#### WHAT IS NEEDED
Look below for the line that has "Viewport: 1293px width, 519px height.". Set down the lines from there through the line that has "You are a computer-use agent. The height", exactly as written.
START INPUT FOR THIS TASK
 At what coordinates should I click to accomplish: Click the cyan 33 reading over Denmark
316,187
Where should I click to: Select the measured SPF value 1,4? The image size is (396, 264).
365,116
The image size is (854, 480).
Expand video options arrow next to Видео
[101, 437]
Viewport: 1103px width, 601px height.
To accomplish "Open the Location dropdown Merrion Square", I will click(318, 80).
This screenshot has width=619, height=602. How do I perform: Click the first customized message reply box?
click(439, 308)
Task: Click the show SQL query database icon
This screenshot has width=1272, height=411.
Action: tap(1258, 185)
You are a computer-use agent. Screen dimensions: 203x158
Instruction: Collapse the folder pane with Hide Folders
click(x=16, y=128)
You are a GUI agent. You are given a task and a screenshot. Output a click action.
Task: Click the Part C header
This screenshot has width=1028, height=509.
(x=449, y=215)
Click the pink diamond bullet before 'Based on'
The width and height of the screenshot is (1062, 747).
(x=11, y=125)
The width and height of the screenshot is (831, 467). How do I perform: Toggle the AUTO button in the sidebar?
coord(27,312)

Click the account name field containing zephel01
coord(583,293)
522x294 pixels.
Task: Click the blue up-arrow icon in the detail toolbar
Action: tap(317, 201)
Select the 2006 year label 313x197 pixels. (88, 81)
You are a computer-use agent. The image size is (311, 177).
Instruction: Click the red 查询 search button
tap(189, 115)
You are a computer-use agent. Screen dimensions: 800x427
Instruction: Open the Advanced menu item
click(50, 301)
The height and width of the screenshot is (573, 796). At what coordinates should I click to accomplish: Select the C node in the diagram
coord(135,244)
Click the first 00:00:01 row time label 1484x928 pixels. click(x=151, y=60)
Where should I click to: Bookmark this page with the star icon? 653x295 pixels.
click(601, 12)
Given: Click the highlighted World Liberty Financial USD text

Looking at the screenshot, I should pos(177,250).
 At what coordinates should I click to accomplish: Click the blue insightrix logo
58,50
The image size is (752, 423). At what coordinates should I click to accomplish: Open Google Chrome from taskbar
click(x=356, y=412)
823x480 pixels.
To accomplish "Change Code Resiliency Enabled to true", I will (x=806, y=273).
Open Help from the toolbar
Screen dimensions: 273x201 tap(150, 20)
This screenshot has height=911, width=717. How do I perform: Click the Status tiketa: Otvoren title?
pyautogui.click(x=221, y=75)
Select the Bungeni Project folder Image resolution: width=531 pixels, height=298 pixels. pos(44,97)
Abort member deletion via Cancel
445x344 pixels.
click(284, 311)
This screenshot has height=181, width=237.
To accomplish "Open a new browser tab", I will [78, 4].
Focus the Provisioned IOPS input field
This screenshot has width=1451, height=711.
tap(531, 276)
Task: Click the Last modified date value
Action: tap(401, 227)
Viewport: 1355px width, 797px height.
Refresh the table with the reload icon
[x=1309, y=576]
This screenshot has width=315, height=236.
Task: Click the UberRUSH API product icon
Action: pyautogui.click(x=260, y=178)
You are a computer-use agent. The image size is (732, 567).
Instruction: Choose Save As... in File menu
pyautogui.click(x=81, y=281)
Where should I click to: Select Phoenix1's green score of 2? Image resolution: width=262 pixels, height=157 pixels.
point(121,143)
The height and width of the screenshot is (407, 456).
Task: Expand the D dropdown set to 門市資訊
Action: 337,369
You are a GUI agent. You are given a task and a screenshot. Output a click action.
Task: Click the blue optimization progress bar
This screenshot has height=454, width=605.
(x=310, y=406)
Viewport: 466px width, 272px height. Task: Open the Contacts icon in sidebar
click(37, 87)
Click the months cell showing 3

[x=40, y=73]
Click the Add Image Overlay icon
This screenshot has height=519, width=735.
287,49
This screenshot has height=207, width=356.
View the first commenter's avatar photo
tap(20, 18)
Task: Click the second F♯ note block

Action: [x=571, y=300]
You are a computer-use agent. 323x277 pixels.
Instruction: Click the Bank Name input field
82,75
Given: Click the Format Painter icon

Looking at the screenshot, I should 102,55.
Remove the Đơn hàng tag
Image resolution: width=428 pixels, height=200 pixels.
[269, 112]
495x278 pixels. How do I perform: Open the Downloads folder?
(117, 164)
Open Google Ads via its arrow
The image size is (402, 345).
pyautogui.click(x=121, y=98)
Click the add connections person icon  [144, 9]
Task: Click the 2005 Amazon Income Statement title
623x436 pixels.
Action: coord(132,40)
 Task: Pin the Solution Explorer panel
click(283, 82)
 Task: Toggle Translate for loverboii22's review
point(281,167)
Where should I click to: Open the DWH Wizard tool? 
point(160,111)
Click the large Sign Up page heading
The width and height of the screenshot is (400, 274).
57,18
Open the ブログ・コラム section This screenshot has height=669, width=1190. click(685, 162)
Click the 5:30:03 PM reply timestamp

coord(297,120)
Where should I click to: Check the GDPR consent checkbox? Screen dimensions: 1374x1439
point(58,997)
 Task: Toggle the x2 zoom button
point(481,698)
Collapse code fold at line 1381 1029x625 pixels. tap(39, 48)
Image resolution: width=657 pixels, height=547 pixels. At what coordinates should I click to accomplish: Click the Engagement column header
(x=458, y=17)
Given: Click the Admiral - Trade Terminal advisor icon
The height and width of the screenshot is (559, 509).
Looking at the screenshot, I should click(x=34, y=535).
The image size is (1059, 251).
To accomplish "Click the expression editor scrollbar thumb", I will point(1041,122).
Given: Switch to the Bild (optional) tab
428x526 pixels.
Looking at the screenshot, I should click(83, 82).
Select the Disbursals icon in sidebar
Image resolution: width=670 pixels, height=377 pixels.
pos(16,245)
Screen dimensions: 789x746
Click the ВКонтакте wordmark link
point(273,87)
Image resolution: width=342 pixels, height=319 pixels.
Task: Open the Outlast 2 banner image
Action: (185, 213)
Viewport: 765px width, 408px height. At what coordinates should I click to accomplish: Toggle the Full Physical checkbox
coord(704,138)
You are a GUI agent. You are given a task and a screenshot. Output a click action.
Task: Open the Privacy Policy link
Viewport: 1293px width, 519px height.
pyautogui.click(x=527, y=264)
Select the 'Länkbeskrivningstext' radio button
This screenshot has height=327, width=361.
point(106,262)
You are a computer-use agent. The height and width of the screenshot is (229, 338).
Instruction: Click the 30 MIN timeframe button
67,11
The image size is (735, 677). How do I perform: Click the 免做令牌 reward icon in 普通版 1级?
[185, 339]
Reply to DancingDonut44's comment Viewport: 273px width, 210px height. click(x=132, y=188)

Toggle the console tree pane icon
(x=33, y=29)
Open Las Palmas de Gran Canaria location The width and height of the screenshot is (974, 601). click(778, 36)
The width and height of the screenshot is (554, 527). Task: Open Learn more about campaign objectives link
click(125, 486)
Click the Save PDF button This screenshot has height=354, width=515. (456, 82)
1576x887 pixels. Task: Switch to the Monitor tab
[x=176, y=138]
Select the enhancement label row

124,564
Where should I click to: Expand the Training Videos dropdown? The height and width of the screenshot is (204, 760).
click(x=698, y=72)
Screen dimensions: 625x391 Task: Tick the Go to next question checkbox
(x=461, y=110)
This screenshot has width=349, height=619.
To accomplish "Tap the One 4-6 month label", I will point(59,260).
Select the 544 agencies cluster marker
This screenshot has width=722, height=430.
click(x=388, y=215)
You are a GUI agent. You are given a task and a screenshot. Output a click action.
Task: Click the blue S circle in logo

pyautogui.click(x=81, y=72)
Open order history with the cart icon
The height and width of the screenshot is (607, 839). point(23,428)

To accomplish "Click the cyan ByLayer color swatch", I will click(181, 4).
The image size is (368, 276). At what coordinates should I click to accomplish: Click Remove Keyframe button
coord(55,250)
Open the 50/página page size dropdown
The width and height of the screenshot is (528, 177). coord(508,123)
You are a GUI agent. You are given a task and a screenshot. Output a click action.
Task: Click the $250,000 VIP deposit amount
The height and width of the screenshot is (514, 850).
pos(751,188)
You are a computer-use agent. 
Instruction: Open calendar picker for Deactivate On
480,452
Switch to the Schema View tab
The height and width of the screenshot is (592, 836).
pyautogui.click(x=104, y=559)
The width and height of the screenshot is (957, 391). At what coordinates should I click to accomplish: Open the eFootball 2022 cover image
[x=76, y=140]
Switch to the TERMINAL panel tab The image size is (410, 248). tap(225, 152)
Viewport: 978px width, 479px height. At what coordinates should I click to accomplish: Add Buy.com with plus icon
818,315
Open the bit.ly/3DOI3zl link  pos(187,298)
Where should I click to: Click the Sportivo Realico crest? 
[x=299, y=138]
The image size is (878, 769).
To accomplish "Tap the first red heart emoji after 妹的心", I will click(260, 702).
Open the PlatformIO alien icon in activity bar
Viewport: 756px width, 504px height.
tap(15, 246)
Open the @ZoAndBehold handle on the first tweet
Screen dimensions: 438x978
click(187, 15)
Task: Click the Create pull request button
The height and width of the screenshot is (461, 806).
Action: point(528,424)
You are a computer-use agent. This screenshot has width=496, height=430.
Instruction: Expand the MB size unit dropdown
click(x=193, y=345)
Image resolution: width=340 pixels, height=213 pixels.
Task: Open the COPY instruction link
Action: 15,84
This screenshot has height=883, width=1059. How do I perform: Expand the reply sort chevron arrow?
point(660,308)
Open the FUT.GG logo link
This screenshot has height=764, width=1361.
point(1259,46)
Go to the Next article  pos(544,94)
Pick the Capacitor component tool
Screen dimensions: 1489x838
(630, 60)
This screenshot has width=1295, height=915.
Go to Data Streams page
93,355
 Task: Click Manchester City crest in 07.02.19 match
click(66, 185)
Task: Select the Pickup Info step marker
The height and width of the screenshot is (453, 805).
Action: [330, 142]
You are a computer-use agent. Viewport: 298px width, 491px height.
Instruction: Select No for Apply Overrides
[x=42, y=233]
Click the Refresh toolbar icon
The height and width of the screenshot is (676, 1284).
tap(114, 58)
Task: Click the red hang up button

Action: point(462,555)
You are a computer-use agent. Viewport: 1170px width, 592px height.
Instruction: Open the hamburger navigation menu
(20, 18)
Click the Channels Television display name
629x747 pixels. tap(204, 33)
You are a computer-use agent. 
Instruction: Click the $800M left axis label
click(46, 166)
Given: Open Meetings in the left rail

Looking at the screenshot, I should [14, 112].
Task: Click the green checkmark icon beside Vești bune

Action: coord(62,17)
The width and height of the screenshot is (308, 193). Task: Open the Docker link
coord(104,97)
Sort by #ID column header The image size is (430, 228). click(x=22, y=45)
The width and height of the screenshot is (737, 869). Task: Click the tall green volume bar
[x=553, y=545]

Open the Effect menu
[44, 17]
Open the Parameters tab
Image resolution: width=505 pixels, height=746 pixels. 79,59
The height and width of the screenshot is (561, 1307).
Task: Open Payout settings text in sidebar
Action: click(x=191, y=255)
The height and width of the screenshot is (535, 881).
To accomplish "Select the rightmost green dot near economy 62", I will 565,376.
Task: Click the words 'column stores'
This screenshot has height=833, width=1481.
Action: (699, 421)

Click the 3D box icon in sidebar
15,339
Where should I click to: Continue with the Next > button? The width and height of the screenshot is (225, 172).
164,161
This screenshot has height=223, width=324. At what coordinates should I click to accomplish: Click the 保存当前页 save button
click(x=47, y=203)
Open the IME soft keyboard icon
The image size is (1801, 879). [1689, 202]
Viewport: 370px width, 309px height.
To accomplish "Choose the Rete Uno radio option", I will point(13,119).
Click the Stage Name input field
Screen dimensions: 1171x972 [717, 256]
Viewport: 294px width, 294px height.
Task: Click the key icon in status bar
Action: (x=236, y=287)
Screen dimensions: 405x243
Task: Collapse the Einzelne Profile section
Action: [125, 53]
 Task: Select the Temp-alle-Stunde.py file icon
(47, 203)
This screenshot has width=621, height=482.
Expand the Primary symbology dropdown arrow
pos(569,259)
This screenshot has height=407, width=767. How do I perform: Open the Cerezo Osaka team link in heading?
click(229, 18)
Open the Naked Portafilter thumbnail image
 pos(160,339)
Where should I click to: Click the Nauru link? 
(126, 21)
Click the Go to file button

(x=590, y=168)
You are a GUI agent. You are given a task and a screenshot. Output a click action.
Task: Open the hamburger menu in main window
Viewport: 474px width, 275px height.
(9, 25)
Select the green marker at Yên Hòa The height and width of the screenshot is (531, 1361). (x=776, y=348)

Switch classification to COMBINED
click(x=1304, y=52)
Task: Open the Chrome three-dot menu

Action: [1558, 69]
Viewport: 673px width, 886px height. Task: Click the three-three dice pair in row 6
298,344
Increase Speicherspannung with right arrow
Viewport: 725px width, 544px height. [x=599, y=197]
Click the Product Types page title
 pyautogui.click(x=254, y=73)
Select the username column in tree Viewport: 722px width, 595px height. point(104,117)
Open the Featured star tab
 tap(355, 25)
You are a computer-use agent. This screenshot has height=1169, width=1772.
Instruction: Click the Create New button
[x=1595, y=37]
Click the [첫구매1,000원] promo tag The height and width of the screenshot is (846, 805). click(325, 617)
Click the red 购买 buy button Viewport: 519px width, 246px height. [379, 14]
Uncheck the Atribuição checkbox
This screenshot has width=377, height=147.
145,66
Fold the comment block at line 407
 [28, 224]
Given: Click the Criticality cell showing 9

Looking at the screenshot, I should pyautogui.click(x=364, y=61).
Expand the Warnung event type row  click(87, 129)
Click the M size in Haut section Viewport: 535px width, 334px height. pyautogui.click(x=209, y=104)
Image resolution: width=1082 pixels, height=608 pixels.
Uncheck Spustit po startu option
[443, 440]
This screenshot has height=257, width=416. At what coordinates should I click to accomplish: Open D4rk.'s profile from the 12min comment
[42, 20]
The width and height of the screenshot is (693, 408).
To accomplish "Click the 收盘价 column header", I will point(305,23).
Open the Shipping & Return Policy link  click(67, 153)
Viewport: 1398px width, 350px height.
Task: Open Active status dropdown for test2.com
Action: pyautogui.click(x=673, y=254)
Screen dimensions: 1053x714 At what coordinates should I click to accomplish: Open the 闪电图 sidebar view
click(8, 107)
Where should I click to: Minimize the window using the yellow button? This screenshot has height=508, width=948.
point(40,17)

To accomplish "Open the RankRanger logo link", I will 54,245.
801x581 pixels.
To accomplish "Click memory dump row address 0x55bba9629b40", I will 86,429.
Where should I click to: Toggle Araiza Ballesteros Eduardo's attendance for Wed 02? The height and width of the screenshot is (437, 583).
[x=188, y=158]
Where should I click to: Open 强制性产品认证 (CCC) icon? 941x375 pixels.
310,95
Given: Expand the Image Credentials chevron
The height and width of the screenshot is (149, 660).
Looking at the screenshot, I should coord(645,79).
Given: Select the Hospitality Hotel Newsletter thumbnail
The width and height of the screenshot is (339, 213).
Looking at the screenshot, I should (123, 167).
END INPUT FOR THIS TASK
#### ANSWER TO THIS PROBLEM
Viewport: 1293px width, 519px height.
pyautogui.click(x=527, y=264)
Select the 'Länkbeskrivningstext' radio button
This screenshot has height=327, width=361.
point(106,262)
You are a computer-use agent. The height and width of the screenshot is (229, 338).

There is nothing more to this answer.